Die letzte Woche

Mein liebes Tagebuch

08.09.2019, 07:29 Uhr

Es ist und bleibt die beste Lösung: das Rx-Versandverbot! (Foto: Andi Dalferth)

Es ist und bleibt die beste Lösung: das Rx-Versandverbot! (Foto: Andi Dalferth)


5. September 2019 

Spahn bekommt mächtig Gegenwind zu spüren. Nein, nicht von der ABDA, mein liebes Tagebuch,  sondern vom Justizministerium und von der EU-Kommission, die europarechtliche Bedenken anmelden gegen das Rx-Boni-Verbot, das aus dem Arzneimittelgesetz ins Sozialgesetzbuch verschoben werden soll. Und Gegenwind gibt’s auch aus den Ländern, die an der Durchsetzbarkeit des Boni-Verbots zweifeln. Und vor allem daran, dass mit diesem Schachzug die Gleichpreisigkeit hergestellt werden kann. Bayern hat ja bereits Widerstand angekündigt und erklärt, dass Gleichpreisigkeit nur mit dem Rx-Versandverbot zu erreichen sei. Auch Baden-Württemberg will nun Widerspruch gegen die Apothekenreform einlegen: Man befürchtet, dass dadurch u. a. eine Ungleichbehandlung zwischen Versandapotheken im Inland und solchen in anderen Mitgliedstaaten entsteht. Außerdem sieht der baden-württembergische Sozialminister Lucha eine Ungleichbehandlung zwischen GKV- und PKV-Versicherten. Lucha bewertet übrigens  auch die vorgesehene Möglichkeit, dass Versandapotheken Arzneimittel-Automaten betreiben dürfen, mehr als kritisch: Eine Art Arzneimittel-Ausgabestation wie damals in Hüffenhardt wolle man vermeiden. Baden-Württemberg hat darüber hinaus noch eine andere gute Idee, mein liebes Tagebuch: Das Land möchte weitere Honorarverbesserungen für Apotheken, nämlich ein Honorar für die Befüllung von Schmerzpumpen. Spahn sollte auf die Länderkammer hören!

 

Es geschehen noch Zeichen und Wunder, mein liebes Tagebuch. Der Gesundheitsausschuss des Bundesrates hat sich mehrheitlich für ein Rx-Versandverbot ausgesprochen – und protestiert damit gegen die von Spahn geplante Apothekenreform. Das Rx-Versandverbot sei die einzige verfassungs- und europarechtlich konforme Lösung. Erstaunlich, welche Bewegung in dieses Thema nun doch noch kommt. Das Bemerkenswerte dabei ist auch, dass die Gesundheitsexperten der Ländern eine umfassende Begründung vorgelegt haben, mit der sie das Rx-Versandverbot herleiten.

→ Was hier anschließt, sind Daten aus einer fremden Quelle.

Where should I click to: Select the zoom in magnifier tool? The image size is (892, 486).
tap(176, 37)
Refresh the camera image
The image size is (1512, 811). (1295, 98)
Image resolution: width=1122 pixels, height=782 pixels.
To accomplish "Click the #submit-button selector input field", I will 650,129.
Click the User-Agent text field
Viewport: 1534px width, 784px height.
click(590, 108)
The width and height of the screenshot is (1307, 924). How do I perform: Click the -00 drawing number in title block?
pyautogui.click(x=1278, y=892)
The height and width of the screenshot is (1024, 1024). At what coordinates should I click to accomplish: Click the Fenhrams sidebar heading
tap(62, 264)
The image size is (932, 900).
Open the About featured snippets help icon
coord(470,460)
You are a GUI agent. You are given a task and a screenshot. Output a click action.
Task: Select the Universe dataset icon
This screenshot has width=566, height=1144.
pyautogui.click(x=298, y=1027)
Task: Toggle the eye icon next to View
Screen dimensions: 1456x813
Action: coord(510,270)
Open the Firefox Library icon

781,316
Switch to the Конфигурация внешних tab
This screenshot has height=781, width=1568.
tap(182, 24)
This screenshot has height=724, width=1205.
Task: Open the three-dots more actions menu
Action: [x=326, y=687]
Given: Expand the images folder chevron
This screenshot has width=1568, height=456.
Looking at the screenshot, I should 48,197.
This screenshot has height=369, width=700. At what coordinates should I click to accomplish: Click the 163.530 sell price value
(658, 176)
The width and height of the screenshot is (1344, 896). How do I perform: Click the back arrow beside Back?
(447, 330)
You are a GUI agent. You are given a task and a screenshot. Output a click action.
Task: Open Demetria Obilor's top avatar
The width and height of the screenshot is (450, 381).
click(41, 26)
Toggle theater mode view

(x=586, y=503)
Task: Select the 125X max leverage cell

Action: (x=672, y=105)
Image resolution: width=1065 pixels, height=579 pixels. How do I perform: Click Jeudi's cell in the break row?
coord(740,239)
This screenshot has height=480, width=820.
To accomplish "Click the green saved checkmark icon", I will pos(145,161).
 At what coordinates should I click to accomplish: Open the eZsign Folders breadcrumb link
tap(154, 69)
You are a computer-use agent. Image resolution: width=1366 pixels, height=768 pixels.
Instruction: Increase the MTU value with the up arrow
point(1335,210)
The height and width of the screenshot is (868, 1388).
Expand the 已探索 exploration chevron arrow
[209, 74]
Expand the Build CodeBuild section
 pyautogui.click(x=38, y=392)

Und sie stellen z. B. auch fest, dass mit dem Verschieben des Rx-Boni-Verbot vom AMG ins Sozialgesetzbuch die Europarechtswidrigkeit nicht beseitigt wird. Es gibt einfach keine „anderen Mittel“ außer dem Rx-Versandverbot, mit denen man die „enorm“ bedeutsame Gleichpreisigkeit erhalten kann. Mannomann, mein liebes Tagebuch, das sind deutliche Worte. Kommt ein Gesundheitsminister an einer solchen Argumentation überhaupt noch vorbei? Leider ja. Denn zuerst müsste das Plenum des Bundesrats diesem Wunsche des Gesundheitsausschusses folgen. Und selbst wenn der Bundesrat sich einig wäre: Sein Veto könnte im Bundestag überstimmt werden. Hinzu kommt: Spahn will absolut kein Versandverbot und die ABDA hat sich de facto auch schon davon verabschiedet. Mein liebes Tagebuch, da fragt man sich doch auch: Hat sich die ABDA zu früh vom Rx-Versandverbot verabschiedet?

 

Immerhin, Spahn kommt zum Deutschen Apothekertag nach Düsseldorf. Er will auch in diesem Jahr mit uns Apothekers diskutieren. Wie schön, mein liebes Tagebuch, dass er da nicht kneift. Dann kann er selbst nochmal erklären, warum er das Rx-Versandverbot nicht mag und für aussichtslos hält – und die ABDA darf in seinen Kanon mit einstimmen. Ob’s dafür Applaus aus den Reihen der Delegierten gibt? Wir werden sehen. Ja, mein liebes Tagebuch, das war’s dann auch schon mit den politischen Runden auf dem Apothekertag. Denn außer Spahn werden keine Gesundheitspolitiker nach Düsseldorf kommen: Die gesundheitspolitischen Vertreter der  Bundestagsfraktionen haben die Einladung der ABDA abgesagt, Begründung: gut gefüllte Sitzungswoche in Berlin. Dumm gelaufen.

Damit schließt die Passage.